Validation Specialist (QA)

At Rephine, we set the gold standard for quality assurance and GxP compliance in the Life Sciences industry. With offices in Barcelona, the UK, India, and China, we proudly support pharmaceutical, biotech, and medical device supply chains worldwide.

• Validate facilities, equipment, and processes to ensure GMP compliance.
• Prepare and maintain Quality Systems documentation.
• Write procedures and work instructions for quality assurance projects.
• Participate in qualification projects for facilities, process equipment, services, and control systems.
• Assist in manufacturing process validation projects.
• Contribute to projects across Spain and other international locations, including Europe and China.
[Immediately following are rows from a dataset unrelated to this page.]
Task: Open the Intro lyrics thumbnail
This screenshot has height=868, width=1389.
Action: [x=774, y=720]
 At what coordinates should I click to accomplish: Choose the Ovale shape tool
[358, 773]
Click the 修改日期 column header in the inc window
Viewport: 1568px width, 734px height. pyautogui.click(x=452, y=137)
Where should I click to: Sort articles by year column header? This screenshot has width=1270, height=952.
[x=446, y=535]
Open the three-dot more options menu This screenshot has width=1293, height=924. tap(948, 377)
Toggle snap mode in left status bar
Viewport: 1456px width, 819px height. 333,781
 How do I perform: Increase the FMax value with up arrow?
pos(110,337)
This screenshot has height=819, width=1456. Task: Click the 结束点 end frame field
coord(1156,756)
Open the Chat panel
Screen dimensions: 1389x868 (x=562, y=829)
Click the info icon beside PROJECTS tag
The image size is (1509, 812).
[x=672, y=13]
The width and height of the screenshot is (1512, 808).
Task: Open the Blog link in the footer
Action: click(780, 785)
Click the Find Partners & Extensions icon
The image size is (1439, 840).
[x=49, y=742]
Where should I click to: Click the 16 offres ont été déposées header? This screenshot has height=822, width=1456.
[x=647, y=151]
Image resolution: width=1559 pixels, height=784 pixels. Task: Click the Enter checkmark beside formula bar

• Bachelor’s degree in Chemical Engineering or a related field.
• Experience in a pharmaceutical GxP environment (Engineering, Maintenance, Validations, Production, or Quality Assurance).
• Strong teamwork and multitasking skills with the ability to handle multiple projects.
• Fluency in Spanish and English; other languages are a plus.
• Eager to learn, motivated, and passionate about Pharma Consulting.
• Project management experience is an added value.
• Must possess a driver’s license.

Hybrid work model, flexible hours, and a shorter workday on Fridays to maintain a healthy work-life balance.

Work with a multicultural team across multiple countries to expand your professional network and gain international experience.

Join a young, enthusiastic team where your contributions are valued and your ideas can shape the company's future.

We provide a nurturing environment where your career can grow beyond expectations. For over 20 years, Rephine has been at the forefront of improving manufacturing quality processes for leading Life Sciences companies.